● **Work to be completed**:
Reproduce the material from the line with "has width=1265, height=599." up to and including the line with "coord(437,7)", keeping every line intact but shifting each coordinate in the answers by -116.
□ □ □ □
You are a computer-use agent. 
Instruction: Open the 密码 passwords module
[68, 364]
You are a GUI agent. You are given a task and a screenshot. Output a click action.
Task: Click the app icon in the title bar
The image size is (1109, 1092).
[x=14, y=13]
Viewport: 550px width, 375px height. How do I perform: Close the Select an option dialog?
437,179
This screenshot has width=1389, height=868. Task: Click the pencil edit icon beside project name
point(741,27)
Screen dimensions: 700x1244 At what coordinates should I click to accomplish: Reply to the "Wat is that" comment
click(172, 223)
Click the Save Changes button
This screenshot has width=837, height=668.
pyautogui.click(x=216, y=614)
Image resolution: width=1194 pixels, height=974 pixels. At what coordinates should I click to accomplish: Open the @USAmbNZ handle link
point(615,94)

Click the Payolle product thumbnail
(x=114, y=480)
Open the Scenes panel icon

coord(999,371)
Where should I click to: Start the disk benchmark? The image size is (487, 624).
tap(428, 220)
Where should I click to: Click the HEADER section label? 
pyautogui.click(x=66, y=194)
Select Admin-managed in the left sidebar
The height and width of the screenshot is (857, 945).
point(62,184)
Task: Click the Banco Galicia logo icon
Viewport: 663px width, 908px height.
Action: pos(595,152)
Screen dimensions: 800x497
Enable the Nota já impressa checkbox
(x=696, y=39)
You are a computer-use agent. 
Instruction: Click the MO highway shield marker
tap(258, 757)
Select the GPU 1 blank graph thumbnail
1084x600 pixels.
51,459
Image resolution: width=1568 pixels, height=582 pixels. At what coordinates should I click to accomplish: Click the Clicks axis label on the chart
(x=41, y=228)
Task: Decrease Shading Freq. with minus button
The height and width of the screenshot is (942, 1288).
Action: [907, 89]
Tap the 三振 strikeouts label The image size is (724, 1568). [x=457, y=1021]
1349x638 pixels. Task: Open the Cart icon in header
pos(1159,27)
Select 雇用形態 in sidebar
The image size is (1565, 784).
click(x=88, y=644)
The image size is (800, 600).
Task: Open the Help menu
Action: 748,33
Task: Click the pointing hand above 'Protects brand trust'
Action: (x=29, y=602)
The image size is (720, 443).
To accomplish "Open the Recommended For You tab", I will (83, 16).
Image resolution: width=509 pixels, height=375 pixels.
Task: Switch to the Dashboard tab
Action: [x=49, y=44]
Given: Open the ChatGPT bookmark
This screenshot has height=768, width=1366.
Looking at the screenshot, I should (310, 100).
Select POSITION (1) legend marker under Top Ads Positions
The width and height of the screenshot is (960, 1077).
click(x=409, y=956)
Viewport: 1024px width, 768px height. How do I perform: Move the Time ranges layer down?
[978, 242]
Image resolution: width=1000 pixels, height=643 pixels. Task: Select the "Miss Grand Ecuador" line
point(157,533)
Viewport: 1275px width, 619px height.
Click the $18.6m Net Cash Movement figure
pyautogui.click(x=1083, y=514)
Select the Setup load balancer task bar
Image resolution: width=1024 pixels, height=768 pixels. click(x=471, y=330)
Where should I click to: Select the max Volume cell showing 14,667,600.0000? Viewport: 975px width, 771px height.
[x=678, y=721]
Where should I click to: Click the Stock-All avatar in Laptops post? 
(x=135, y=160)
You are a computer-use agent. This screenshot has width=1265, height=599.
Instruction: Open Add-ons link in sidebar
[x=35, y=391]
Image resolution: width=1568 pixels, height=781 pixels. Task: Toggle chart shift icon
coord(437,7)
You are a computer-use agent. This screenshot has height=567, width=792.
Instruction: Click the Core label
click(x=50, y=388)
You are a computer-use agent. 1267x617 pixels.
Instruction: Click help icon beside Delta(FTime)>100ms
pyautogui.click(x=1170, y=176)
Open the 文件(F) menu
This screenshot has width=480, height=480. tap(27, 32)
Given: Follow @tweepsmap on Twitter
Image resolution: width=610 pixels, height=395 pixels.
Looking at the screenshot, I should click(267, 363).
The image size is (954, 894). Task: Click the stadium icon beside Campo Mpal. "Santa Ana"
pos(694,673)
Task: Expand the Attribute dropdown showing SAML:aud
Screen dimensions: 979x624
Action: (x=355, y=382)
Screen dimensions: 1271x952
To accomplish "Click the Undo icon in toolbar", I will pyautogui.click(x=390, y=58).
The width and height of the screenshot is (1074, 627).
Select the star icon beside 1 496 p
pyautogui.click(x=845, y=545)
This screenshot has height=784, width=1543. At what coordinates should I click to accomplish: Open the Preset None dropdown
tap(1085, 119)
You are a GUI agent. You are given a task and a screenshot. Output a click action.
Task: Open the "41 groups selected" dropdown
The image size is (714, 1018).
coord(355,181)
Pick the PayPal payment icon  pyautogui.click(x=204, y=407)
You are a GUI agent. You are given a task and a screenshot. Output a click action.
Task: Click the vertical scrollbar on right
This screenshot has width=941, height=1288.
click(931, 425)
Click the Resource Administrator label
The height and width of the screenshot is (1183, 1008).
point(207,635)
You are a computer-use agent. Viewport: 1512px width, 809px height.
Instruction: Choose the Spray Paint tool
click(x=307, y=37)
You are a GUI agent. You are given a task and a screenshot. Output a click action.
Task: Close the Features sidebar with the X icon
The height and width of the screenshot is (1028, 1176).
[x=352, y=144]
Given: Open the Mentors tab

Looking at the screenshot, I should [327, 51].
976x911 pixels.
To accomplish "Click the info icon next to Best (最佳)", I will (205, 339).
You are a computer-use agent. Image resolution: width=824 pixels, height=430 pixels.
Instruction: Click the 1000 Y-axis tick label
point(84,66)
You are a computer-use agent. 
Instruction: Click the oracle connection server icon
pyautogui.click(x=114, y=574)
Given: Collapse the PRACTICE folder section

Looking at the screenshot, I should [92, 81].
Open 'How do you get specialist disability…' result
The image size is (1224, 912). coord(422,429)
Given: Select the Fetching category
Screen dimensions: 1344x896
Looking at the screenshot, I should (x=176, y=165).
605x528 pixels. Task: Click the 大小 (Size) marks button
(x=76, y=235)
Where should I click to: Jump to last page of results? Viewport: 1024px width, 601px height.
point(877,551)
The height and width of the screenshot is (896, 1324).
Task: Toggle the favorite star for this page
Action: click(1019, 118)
□ □ □ □
● **Written response**:
You are a computer-use agent. This screenshot has width=1265, height=599.
Instruction: Open Add-ons link in sidebar
[x=-81, y=275]
Image resolution: width=1568 pixels, height=781 pixels. Task: Toggle chart shift icon
coord(321,-109)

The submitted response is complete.